Неплюев сморщился и раздраженно покачал головой.
От гримасы его мягкие усы встопорщились, и он, видимо почувствовав это, стал приглаживать их двумя указательными пальцами.
— Экий вы брюзга… А лучше, чтоб я, не читая, по начальству вручил, и дали бы ход делу? Оно благороднее было бы, да?
— Не понимаю намерений ваших, господин Неплюев.
— Оттого, что не хотите взглянуть на меня как на человека.

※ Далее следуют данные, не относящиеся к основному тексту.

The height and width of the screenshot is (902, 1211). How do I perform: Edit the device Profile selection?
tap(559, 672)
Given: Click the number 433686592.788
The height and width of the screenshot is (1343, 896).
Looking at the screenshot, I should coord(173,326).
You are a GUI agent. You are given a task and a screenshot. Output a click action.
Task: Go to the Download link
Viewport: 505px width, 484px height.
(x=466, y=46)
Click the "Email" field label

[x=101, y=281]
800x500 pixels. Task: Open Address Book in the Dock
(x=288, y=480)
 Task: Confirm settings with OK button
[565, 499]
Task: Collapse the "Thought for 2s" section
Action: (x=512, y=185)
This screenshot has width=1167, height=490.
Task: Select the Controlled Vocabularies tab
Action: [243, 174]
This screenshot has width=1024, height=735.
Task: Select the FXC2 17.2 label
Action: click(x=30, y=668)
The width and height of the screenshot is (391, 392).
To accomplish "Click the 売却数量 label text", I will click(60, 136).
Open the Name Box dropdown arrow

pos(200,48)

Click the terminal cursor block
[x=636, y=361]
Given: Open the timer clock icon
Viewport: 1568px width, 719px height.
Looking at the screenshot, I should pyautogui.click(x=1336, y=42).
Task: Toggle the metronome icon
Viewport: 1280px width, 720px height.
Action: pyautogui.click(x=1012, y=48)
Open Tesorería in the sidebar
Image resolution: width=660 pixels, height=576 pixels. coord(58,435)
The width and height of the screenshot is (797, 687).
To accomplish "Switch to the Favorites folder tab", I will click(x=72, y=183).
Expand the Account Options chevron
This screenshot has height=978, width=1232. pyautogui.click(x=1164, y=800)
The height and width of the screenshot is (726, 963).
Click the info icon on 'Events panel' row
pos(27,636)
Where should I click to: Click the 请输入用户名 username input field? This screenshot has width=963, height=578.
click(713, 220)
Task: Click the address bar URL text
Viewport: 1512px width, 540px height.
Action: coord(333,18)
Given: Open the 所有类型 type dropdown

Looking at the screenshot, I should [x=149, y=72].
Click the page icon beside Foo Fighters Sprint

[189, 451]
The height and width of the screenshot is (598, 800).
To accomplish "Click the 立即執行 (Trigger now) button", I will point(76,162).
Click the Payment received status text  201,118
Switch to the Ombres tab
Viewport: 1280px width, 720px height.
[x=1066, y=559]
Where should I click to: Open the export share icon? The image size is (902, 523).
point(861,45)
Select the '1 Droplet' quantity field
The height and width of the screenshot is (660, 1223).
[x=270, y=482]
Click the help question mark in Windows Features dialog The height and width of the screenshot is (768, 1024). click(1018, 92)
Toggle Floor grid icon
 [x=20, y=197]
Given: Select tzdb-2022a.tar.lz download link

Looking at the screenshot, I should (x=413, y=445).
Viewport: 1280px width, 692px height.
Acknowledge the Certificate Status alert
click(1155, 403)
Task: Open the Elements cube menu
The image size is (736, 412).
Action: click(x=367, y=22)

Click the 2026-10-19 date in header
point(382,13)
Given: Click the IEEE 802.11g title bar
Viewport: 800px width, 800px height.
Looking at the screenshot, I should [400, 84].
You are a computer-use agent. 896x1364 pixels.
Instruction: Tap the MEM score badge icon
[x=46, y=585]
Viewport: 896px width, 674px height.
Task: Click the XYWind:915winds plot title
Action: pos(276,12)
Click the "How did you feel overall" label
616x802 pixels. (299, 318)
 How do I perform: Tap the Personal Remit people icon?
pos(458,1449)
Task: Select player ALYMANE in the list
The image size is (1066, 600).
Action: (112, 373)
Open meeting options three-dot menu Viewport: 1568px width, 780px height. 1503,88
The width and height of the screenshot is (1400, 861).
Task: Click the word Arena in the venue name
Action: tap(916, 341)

Вы не дали себе труда задуматься, отчего это старинный русский дворянин — а у меня еще и состояние немалое, — с исторической фамилией, и вдруг идет чиновником для особых поручений? Что я, в отставке бы не прожил? У меня имение на Псковщине — не вашему черниговскому чета. Уж поверьте!
Гладкой увидел, что гость его и в самом деле обиделся. Ему стало интересно. Боль в груди улеглась, и он с любопытством ждал продолжения разговора.
— Так что же вас подвигло, Иван Иванович? — спросил он, стараясь придать взгляду выражение участия.
— А подвигло меня, Андрей Андреич, желание понять нынешний жизненный узел. Момент наступил необычайный, небывалый, такого в России более полувека не было — со смерти императора Павла. Я хочу понять, что происходит и куда пойдет.
— А другого способа удовлетворить свое любопытство не отыскали?
— Не отыскал, уж простите… Сидение в кабинете и даже посещение университета дает внешнюю точку, а мне желательно — с точки внутренней. После несчастной Крымской войны исконный наш российский хаос, который недоброй памяти — да, да! недоброй памяти! — император Николай Павлович тридцать лет загонял под землю, — этот хаос вырвался — что и ожидать следовало! — и теперь грозит самому существованию государства. Я могу многое не одобрять, но само существование — тут уж увольте!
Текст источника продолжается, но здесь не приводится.